Neptune’s default configuration is in a cluster, although a serverless offering was announced in October 2022 at AWS re:Invent. In the non-serverless version, Neptune can run as either a single instance or as a cluster of multiple instances. The strongly recommended configuration is to have at least two instances, split into different availability zones within the same region. For the sake of this conversation, we’ll refer to either situation as a “Neptune cluster.” 

The pricing for Neptune is based on a combination of compute, storage, and data transfer. Here’s what it costs in us-east-1 as of June 2023:

Charge type

Description

Compute

db.* instances, billed hourly

Storage

$0.10 per GB-month

IO

$0.20 per 1 million requests

Data transfer to internet

$0.09 per GB for first 40 GB

Data transfer to other AWS regions

See Amazon Neptune pricing page

Clusters that are actively being used will rack up charges in all of these categories. But here’s the catch: you pay for compute and storage regardless of how busy, or not busy, the cluster is. That means that clusters that aren’t being actively used – idle clusters – still incur these costs. Accumulate enough unused clusters, and suddenly you’re spending a significant amount of money on idling infrastructure.

How much money? A db.t4g.medium instance costs $0.093 per hour. If you’re experimenting with a cluster, you will have two of them. $0.093 * 24 hours * 30 days * 2 instances = $134 per month, just for the instances! Larger clusters with larger instances can increase costs much faster. From pricing example 2 on the AWS Neptune pricing page, a cluster of 4 db.r5d.2xlarge would cost $5,529.60 per month, calculated as $1.92 per instance * 4 instances * 24 hours/day * 30 days/month. Ouch.

Regular Fixer blog readers know what’s coming next: to stop wasting money on idle Neptune clusters, we need to find them and delete them. Let’s tackle this (ice) giant.

2. How to identify idle Neptune clusters

To identify Amazon Neptune clusters that aren’t being actively used, we rely on two steps:

  1. Use the AWS Cost and Usage Report (CUR) to find Neptune clusters across the organization.
  2. Use CloudWatch to check if a cluster is idle.

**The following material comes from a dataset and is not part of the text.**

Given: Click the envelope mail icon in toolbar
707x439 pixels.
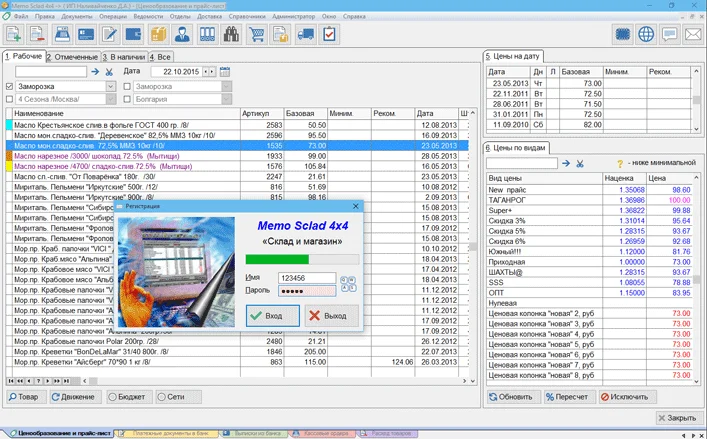Looking at the screenshot, I should [x=694, y=34].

The TotalRequestsPerSec metric represents the number of requests per second going into the cluster. If there are no requests going into the cluster, it’s fair to say that it’s idle. 

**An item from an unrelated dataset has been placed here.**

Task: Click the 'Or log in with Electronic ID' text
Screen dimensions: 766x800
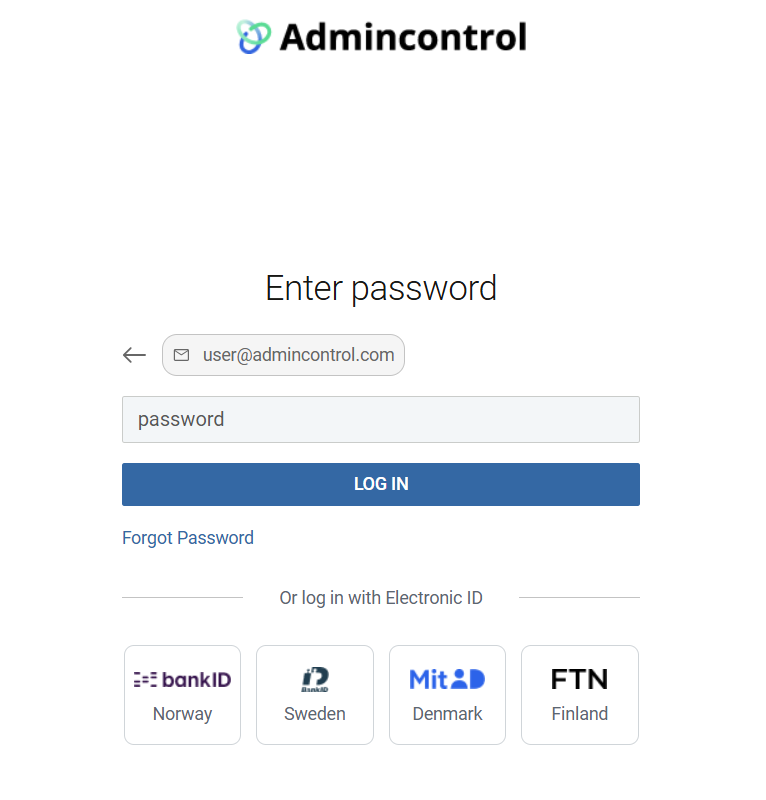Action: click(x=381, y=597)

2.1. Use the CUR to find all Neptune clusters

We start with our old friend the AWS Cost and Usage Report. One of our most-used tools here in Fixer blog land, the CUR allows for querying detailed billing data using Athena. It’s the easiest way to find all of the resources used at an organization account level.

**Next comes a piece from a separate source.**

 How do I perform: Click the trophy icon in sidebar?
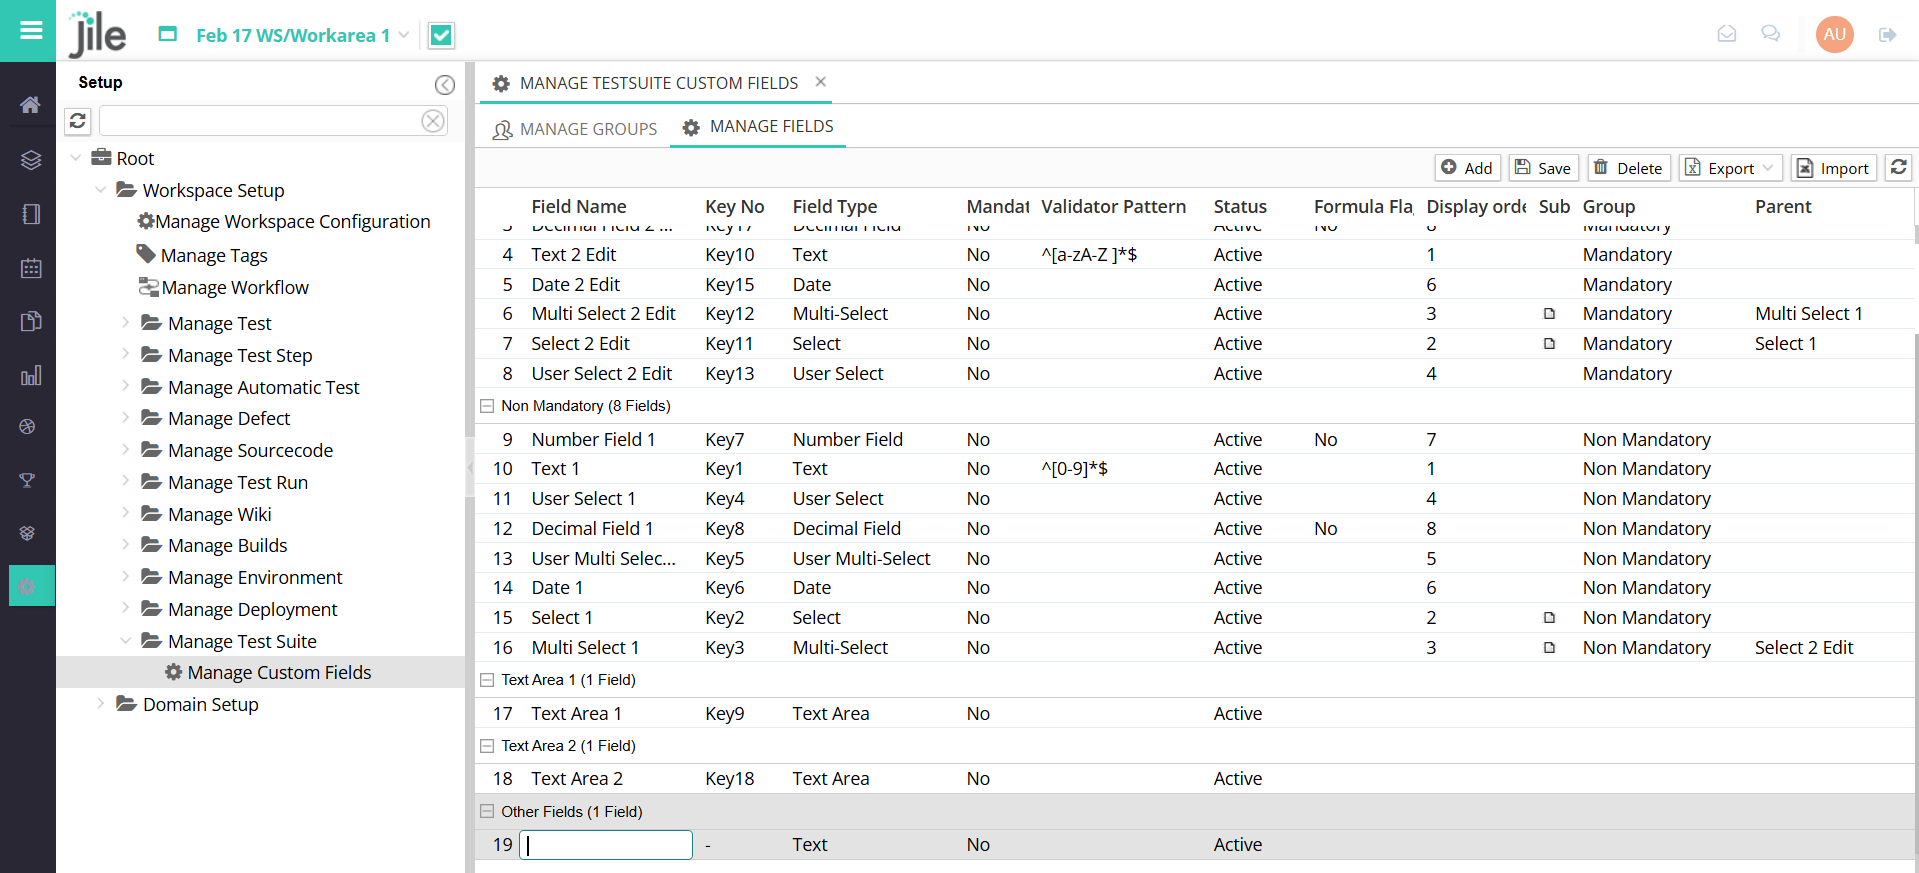pyautogui.click(x=28, y=481)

A CUR query to find Neptune resources looks like:

SELECT
  line_item_usage_account_id AS account_id,
  product_region AS region,
  line_item_resource_id AS instance_id
FROM <YOUR CUR DB>.<YOUR CUR TABLE>  
WHERE
  line_item_product_code = 'AmazonNeptune'
  AND line_item_usage_start_date >= date_trunc('day', current_date - interval '31' day)
  AND line_item_usage_start_date < date_trunc('day', current_date - interval '1' day)
GROUP BY 1,2,3;

The main idea here is that we’re querying for database instances. You may want to add other criteria to your filter, but this is a good query to get started.

You will get an output like this:

account_id

region

instance_id

123456789012

us-east-1

arn:aws:rds:us-east-1:123456789012:db:neptuneA-inst-1

123456789012

us-east-1

arn:aws:rds:us-east-1:123456789012:db:neptuneA-inst-2

123456789012

us-west-2

arn:aws:rds:us-west-2:123456789012:db:neptuneB-inst-1

123456789012

us-west-2

arn:aws:rds:us-west-2:123456789012:db:neptuneB-inst-2

In the sample output above, we see that there are two instances per region. Note that we can see the instance names in the last part of the ARN. Ideally, your instance names are consistent and denote what cluster they’re a part of. We recommend adopting a naming convention that conveys this information.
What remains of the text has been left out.